Prove da fare:
(1) Copia parola per parola il brano del testo sulla politica industriale che comincia con "Una nuova politica industriale" e prosegue fino a "sviluppo. 2.".
(2) Nel testo sulla politica industriale, quale quota del Pil dovrebbero raggiungere almeno gli investimenti in ricerca e sviluppo?

Testo di partenza:
########################################

Una nuova politica industriale richiede necessariamente una nuova politica
economica e fiscale, alternativa a quella che si è sinora affermata sotto il
dominio dell’ideologia liberista. In questo quadro è necessario che siano
rimessi in discussione quei vincoli del Patto di stabilità dell’Unione
Europea, che limitano fortemente le possibilità di ripresa equilibrata dello
sviluppo. 2.
Per quanto riguarda gli interventi necessari a tutti i settori, occorre
definire: -
un piano di sostegno agli investimenti alla ricerca e allo sviluppo che
abbia lo scopo di portare la quota di essi sul Pil almeno al 2%. Questo
significa il raddoppio della dimensione attuale degli investimenti in ricerca e
reclama un fortissimo intervento pubblico. -
Un piano per la ripresa industriale del Mezzogiorno,
che favorisca lo sviluppo di un autonomo sistema di imprese, che non sia
il puro decentramento dell’industria settentrionale o delle multinazionali. A
tale scopo gli interventi finanziari, fiscali e a sostegno dello sviluppo,
devono essere fortemente selettivi, mirati ad uno sviluppo sostenibile
nel territorio e volti a valorizzare autentiche capacità imprenditoriali.

########################################

Dati estratti:
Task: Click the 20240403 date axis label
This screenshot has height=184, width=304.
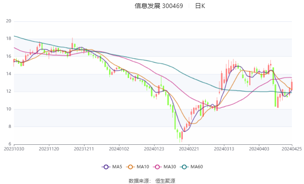Action: [x=259, y=149]
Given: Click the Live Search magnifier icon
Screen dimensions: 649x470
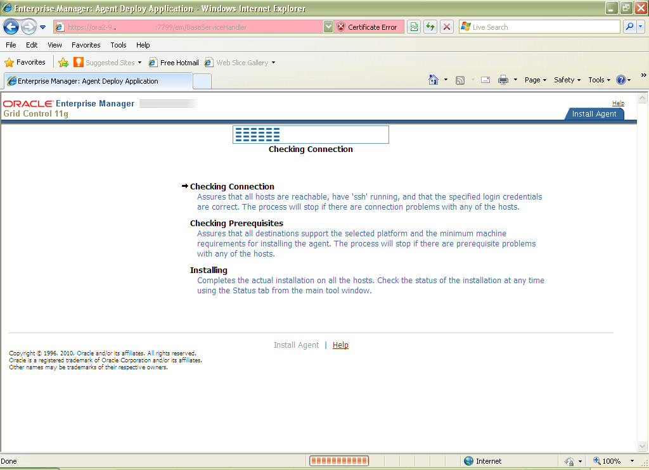Looking at the screenshot, I should click(x=629, y=27).
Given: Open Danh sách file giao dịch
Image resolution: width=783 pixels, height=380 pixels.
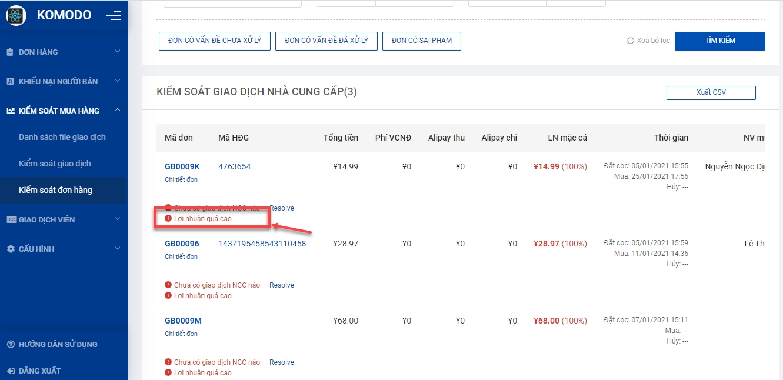Looking at the screenshot, I should point(62,137).
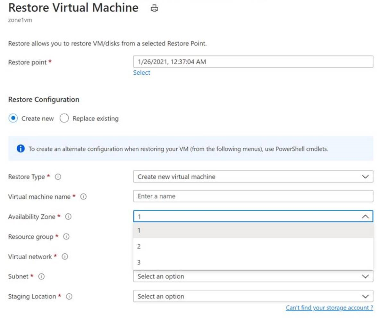The image size is (381, 319).
Task: Click the info icon next to Resource group
Action: pos(66,237)
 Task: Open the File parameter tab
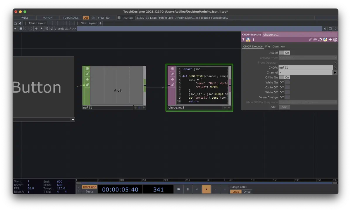pos(267,46)
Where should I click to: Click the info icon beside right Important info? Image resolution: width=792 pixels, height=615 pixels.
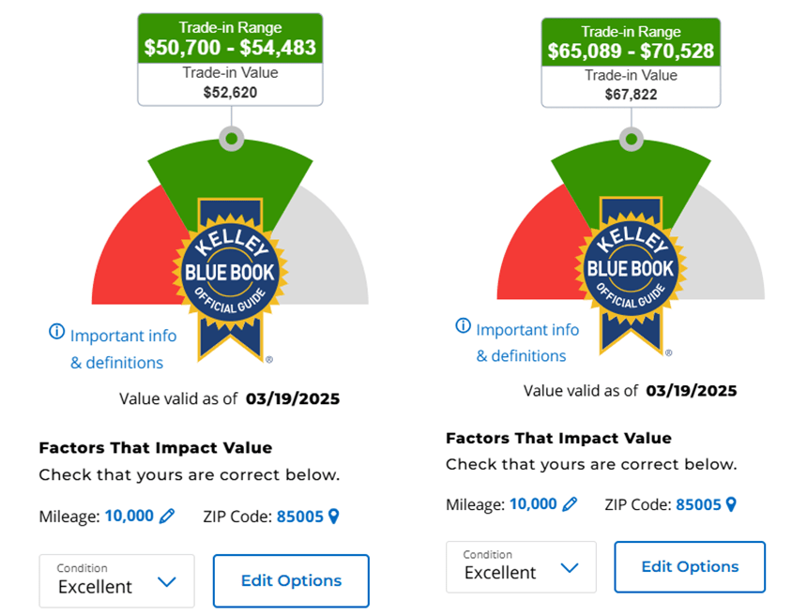pos(464,325)
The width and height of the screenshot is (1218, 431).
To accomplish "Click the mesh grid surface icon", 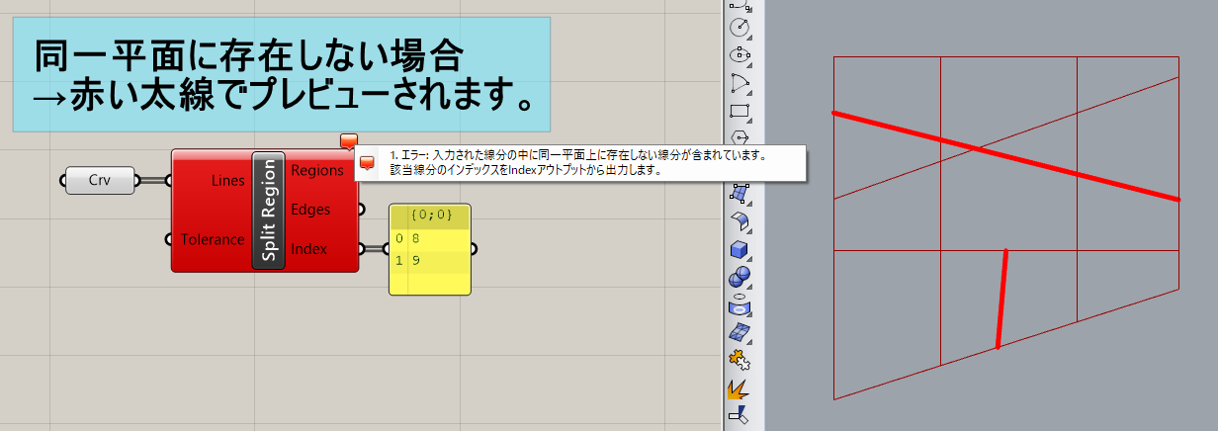I will 739,331.
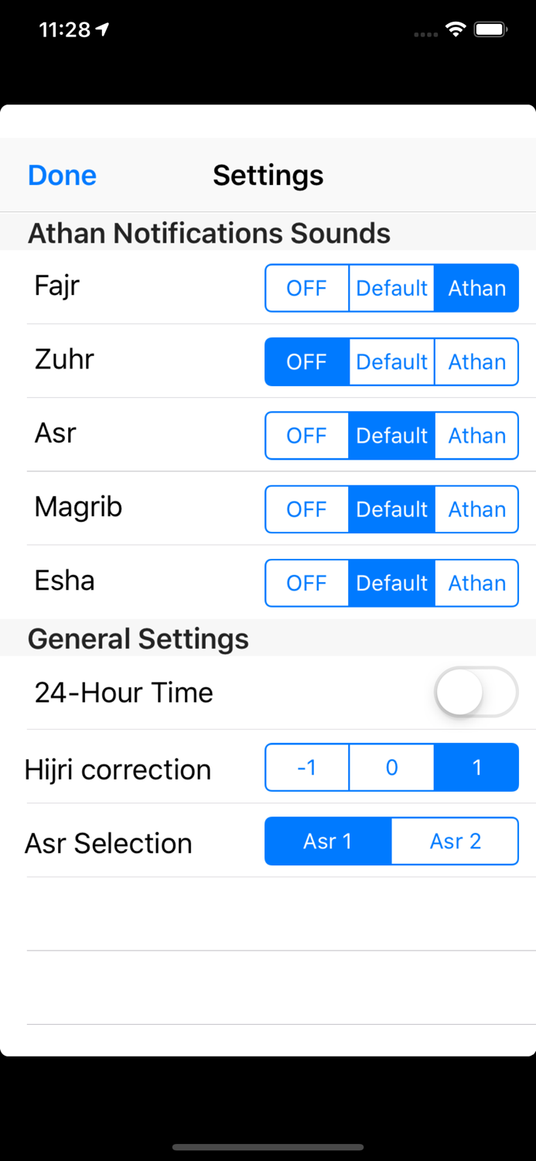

########################################

Risposte una per una:
(1)
Una nuova politica industriale richiede necessariamente una nuova politica
economica e fiscale, alternativa a quella che si è sinora affermata sotto il
dominio dell’ideologia liberista. In questo quadro è necessario che siano
rimessi in discussione quei vincoli del Patto di stabilità dell’Unione
Europea, che limitano fortemente le possibilità di ripresa equilibrata dello
sviluppo. 2.

(2) Almeno il 2% del Pil.